START Records shown
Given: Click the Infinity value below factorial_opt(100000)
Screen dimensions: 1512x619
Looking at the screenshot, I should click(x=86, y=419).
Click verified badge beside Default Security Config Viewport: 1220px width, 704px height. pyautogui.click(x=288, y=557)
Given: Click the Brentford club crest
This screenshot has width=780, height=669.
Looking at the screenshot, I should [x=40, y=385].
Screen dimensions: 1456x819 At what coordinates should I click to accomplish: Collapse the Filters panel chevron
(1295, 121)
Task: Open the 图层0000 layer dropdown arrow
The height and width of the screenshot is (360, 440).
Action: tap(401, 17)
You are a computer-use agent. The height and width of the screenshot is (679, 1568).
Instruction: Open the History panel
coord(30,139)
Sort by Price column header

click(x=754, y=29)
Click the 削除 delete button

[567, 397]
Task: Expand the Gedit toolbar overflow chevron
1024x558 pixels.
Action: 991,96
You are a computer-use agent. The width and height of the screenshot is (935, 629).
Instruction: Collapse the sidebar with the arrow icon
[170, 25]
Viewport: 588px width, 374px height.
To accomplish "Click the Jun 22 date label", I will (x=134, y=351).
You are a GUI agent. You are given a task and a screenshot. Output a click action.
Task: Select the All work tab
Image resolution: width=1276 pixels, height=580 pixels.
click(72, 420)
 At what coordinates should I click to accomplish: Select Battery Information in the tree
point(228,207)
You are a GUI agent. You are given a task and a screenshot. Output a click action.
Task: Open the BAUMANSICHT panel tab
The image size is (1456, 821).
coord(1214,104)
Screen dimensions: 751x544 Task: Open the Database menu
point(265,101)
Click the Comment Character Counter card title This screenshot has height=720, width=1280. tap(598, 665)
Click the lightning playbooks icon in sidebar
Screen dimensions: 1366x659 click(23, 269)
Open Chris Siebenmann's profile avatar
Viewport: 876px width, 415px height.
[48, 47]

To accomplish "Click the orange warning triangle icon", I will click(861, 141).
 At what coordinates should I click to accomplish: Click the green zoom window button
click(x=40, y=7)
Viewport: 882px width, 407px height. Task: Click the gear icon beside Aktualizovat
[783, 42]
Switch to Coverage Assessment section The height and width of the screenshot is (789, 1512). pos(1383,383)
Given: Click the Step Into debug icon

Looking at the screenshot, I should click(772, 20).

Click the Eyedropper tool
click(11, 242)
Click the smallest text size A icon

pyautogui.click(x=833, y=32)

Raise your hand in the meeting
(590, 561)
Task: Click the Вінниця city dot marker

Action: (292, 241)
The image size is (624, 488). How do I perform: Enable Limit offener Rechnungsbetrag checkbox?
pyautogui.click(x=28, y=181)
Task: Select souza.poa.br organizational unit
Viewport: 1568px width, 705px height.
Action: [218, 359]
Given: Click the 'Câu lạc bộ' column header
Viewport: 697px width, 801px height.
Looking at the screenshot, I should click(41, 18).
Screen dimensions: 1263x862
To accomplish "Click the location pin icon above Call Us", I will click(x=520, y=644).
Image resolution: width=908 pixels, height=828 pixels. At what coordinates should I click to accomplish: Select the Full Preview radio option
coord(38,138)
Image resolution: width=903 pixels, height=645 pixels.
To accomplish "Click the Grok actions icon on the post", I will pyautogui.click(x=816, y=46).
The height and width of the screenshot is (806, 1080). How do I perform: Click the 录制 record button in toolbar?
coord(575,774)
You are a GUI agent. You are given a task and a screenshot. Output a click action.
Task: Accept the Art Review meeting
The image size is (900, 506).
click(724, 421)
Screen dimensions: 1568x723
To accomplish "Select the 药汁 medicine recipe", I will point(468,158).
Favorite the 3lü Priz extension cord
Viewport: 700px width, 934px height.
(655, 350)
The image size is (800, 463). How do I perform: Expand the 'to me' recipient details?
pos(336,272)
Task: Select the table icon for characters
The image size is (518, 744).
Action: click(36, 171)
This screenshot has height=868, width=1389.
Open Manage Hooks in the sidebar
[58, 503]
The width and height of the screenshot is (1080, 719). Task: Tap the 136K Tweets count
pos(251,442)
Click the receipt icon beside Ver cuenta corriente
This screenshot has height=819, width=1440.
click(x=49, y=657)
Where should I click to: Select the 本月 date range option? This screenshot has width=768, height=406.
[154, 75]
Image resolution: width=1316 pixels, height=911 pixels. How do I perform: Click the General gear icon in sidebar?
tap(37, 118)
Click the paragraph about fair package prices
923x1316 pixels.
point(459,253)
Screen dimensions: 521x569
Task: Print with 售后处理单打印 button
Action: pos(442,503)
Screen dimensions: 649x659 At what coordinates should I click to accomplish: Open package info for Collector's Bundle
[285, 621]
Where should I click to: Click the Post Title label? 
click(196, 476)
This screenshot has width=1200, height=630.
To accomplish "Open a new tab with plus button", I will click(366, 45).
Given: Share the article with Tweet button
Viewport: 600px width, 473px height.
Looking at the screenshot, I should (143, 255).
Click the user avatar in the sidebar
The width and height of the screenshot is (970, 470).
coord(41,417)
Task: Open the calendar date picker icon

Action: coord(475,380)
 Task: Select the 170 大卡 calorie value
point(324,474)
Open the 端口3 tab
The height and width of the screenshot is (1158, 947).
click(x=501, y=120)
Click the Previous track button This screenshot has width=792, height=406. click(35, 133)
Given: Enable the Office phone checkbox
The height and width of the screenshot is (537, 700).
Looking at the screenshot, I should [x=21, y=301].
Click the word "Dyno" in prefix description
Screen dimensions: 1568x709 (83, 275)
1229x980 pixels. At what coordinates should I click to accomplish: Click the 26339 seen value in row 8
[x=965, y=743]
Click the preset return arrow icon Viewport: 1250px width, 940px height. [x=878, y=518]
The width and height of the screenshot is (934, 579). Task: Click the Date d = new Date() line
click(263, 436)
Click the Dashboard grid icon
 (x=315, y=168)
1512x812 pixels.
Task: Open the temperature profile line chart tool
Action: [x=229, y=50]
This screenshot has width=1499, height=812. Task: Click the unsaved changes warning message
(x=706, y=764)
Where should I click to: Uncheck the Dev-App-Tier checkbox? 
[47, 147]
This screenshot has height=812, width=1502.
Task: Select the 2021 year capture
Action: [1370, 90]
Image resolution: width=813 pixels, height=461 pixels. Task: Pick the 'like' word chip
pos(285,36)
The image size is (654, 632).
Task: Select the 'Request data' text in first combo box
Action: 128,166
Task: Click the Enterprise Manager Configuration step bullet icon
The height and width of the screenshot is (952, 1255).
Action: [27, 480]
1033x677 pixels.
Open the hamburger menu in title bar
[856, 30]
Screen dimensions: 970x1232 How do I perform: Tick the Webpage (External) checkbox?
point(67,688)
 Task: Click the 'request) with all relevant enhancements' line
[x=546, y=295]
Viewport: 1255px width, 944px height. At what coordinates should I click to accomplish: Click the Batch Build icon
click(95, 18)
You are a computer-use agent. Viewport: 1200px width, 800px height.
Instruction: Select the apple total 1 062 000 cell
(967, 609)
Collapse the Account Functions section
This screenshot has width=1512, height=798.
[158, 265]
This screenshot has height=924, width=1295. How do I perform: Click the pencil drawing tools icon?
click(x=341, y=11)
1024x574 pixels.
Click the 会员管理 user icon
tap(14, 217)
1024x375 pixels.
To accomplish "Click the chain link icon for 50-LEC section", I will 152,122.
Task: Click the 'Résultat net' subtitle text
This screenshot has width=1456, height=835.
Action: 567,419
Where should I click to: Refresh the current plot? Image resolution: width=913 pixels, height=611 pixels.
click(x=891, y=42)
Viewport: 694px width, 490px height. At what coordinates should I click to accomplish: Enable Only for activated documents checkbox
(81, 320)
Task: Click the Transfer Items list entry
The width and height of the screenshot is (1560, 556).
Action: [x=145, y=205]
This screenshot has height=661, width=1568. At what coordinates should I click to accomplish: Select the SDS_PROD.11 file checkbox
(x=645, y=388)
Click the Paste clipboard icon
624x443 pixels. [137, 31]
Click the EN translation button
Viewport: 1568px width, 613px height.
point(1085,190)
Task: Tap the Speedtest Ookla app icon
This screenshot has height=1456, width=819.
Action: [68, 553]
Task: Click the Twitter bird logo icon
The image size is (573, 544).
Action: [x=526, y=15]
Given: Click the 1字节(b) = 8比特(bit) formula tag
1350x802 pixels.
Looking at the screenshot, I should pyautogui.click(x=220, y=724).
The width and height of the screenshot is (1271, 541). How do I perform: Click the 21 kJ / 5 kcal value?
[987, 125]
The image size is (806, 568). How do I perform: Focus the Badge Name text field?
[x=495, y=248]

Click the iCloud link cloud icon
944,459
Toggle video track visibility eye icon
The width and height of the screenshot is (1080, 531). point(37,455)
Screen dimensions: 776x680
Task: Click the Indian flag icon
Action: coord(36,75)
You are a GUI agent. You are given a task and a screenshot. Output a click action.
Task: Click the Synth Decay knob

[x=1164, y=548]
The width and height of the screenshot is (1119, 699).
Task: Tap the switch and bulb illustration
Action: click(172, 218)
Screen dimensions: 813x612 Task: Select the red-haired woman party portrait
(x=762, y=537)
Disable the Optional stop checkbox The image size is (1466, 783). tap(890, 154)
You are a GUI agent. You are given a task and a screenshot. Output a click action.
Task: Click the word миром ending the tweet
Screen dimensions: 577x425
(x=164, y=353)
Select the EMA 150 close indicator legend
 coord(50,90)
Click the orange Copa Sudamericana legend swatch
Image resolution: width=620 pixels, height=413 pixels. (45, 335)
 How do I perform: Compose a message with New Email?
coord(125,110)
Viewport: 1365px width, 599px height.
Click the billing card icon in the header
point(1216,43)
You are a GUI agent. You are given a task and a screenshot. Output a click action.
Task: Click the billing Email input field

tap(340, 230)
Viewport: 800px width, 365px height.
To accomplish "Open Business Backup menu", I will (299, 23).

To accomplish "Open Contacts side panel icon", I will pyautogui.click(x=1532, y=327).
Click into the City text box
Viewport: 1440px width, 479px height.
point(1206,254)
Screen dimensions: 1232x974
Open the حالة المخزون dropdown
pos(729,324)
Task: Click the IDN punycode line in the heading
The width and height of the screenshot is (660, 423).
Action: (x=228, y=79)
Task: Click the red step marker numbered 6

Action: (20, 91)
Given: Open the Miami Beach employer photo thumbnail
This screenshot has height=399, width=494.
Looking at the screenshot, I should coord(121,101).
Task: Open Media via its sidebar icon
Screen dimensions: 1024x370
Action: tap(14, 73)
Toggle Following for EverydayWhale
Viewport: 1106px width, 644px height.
END Records shown
◆ Your instructions: Respond with only the number of lines in the data that include the string "will".

◆ Reply: 9